There's a deZender thing floating about that any idiot (no brains needed) could use on it.

php shield then

hummm that's not good. Not good at all...

any other options !?

http://www.phpshield.com/ is one of the two i remember that isnt being cracked i cant think of the other one.

According to their website PHPShield is the same as sourceguardian which is cracked by deZender !

Why do you want to keep him from reading it or modifying it? Don't encode your software!

because I need to put the files on their server ...

Chances are that he really has no interest in cracking it.
If he does, he'll find a way around it, no matter how you encode it.
So to make it ever more difficult for him, why don't you obfuscate the h*ll out of it? And apply plenty of evals where possible, as well. That would at least give you the satisfaction of knowing that it'll be a pain in the *ss for whomever's going to crack it.

A word of advice on that: remember to keep an unobfuscated copy for yourself ;) hehe

contact me at scriptdude333 -at- yahoo and ill give u the details

i agree, the best way to protect your software is a shift of your thinking about it.

why not let them read and modify, probalby not going to harm you that much, if anything they will see how good of a coder you are hire you more.

i've always been against software encoding. if you are worried about them copying it, attatch a license in there and put it public on a website or something.

if they have the code ... won't they just have to disable liscence validation !?

<--- never buys encoded scripts.

its not about disabling anything, its about having it there.
or just encode the license part of it. use ioncube
personally i dont sell software, so maybe i have a skewed view, but hte only way you can protect your source is by selling it as a servivce and hosting it yourself.

when i come across small softwares that are encoded, my initial reaction is always that its encoded so that people cannot see how poorly it is coded and all the security holes.
of course thats not true in most cases, but a lot of people get that feeling.

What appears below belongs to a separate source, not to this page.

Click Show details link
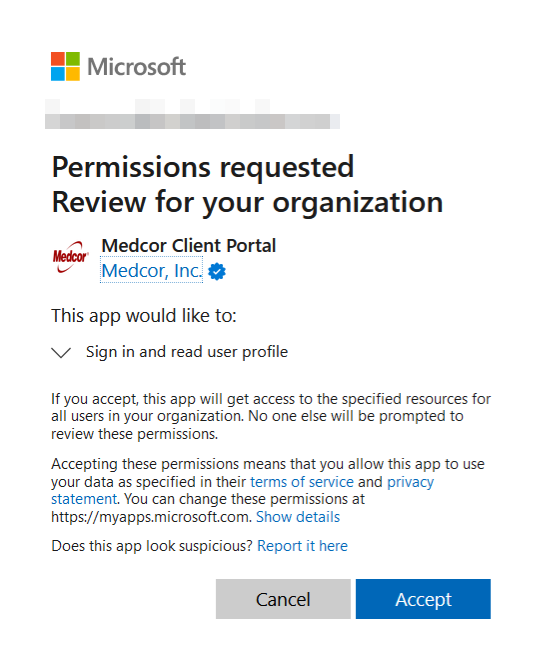 coord(298,517)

i prefer to be open about everything.

use flash

What difference would that make?

What he said :)

Except I would argue that software being fucking nasty, full of security holes, and full of bugs is probably true for about 95% of what's out there...

I would never buy a web "application" that was closed source... ever...

And what do you care if they modify it? That just means you no longer have to support it...

I can understand wanting to prevent it from being copied... but honestly... the only real way is to host it yourself and sell it as a service; or charge monthly for support or something. That model works for MySQL, various Linux distros, and everyone else open source; I think it should be able to work for your app.

same here.

As mentioned several times, ZendGuard is a dumb idea. It won't even work with PHP>5.2, and it's very hackish, and easy to decrypt. ionCube takes a bit more work, but if you're trying to keep it your own intellectual property, your best bet, as mentioned, is to encode the licensing bit, and ensure it uses an external call to your own servers every so often for an update.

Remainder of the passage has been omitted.